Councilor Tim Jordan praised Harvest Moonz for revising its traffic flow down from what he said was an initial proposal of 11 appointments every 15 minutes, or 44 customer vehicles per hour.

As a condition of the special permit, Jordan gained the approval of City Solicitor William Cox to require the police chief to approve any change from an appointment-only process, or a change in the number of appointments per hour. His request was later amended to include the fire chief and city engineer.

"If we are talking 12 appointments every hour, that's going to be a lot less that if there was a comparable restaurant or anything else going in there," Jordan said. "While traffic is bad, right now, this is probably better than a lot of other options that we would have."

In discussing the impact of a pot shop on the community, Michitson asked the mayor's aide, Shawn Regan, for a commitment to protect children in the community by providing drug prevention education and help when needed.

Michitson outlined a set of initiatives which he said he discussed with the mayor, including providing vape detectors in all middle school restrooms at a cost of $35,000 (one-time expense), reapplying for the federal Drug Free Communities grant ($125,000 per year for five years) and making available city billboard space, including at the stadium, to promote healthy youth behaviors.

"For me this is a must to move forward," Michitson said.

Councilor LePage noted that state Sen. Diana DiZoglio, D-Methuen, was able to secure $50,000 to buy vape detectors for Haverhill High School.

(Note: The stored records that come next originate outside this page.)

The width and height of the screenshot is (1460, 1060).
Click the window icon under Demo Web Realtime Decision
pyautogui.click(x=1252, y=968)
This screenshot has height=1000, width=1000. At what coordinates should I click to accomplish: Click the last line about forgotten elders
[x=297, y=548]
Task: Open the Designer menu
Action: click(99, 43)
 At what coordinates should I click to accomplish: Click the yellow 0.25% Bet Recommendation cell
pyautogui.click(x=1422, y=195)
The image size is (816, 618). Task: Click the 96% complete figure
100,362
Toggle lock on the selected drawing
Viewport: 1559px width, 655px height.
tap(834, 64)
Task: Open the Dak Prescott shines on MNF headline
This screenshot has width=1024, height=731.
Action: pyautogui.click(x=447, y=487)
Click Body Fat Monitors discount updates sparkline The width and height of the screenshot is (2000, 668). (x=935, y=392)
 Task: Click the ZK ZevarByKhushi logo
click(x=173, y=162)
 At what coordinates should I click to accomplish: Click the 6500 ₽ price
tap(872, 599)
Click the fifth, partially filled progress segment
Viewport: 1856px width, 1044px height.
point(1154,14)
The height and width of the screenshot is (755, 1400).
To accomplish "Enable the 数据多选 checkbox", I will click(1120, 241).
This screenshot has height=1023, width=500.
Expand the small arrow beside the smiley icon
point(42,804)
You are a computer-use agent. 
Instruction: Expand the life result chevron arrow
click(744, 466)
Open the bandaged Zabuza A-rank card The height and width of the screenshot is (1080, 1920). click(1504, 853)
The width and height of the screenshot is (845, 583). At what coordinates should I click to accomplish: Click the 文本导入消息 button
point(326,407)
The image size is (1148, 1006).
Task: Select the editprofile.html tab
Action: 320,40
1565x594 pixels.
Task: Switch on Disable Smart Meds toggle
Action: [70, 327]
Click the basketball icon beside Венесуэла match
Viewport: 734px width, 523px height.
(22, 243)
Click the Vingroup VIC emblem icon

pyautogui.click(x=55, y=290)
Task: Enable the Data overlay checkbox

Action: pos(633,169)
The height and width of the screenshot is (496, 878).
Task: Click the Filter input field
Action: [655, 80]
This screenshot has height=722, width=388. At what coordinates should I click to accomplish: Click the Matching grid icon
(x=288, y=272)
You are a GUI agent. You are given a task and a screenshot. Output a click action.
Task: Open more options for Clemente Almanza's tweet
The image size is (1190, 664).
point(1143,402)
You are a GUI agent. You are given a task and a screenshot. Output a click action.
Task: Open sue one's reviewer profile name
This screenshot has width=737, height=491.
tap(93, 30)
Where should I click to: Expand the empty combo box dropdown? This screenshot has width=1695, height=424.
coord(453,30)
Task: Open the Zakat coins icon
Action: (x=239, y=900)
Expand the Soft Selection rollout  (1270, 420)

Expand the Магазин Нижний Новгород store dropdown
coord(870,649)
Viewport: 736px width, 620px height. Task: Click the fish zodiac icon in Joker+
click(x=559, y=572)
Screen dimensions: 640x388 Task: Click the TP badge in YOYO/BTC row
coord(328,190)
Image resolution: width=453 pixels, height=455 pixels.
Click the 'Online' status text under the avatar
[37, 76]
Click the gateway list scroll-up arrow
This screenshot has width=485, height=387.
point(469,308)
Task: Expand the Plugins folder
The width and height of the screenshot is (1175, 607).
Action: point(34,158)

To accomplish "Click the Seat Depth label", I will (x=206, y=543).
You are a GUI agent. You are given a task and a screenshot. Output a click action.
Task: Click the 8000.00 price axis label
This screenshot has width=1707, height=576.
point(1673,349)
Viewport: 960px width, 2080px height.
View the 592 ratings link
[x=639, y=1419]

Regan told Michitson that the mayor received a communication on Tuesday from School Superintendent Margaret Marotta noting the three things Michitson was asking for, and that the mayor has committed to funding those items.

Harvest Moonz notes that all appointments, which are available only to adults 21 or older, will be made through the company's website, and include a customer's name, email address and phone, followed by an email and text message confirmation. Customers will have the option of pre-ordering products as well.

When customers arrive at the shop, they will be required to show a valid, government issued ID along with appointment confirmation to either a police officer or security guard.

Janet Kupris of Weymouth, CEO of Full Harvest Moonz, outlined other traffic control details, including not allowing customers to enter the parking lot prior to 15 minutes before their scheduled appointment. Her plan calls for 17 dedicated parking spaces for customers, in addition to parking spaces for employees and a security guard.

Kupris said that as part of her traffic mitigation plan, her company plans to meet with police prior to opening the shop, one week after opening, two weeks after opening or as needed in the first month after opening, one month after opening, two months after opening, six months after opening and after that upon the request of police and/or city officials.

As a condition of the special permit, Full Harvest Moonz will fund an annual student risk survey and provide the district with health education materials.

Following the council vote, Kupris said she wants to work with the city in creating Haverhill's first retail marijuana establishment.

"We don't want to be a nuisance. We want to be good neighbors and do the right thing," Kupris said.

Migliori referred to Kupris' team as a "spectacular group" committed to doing the right thing.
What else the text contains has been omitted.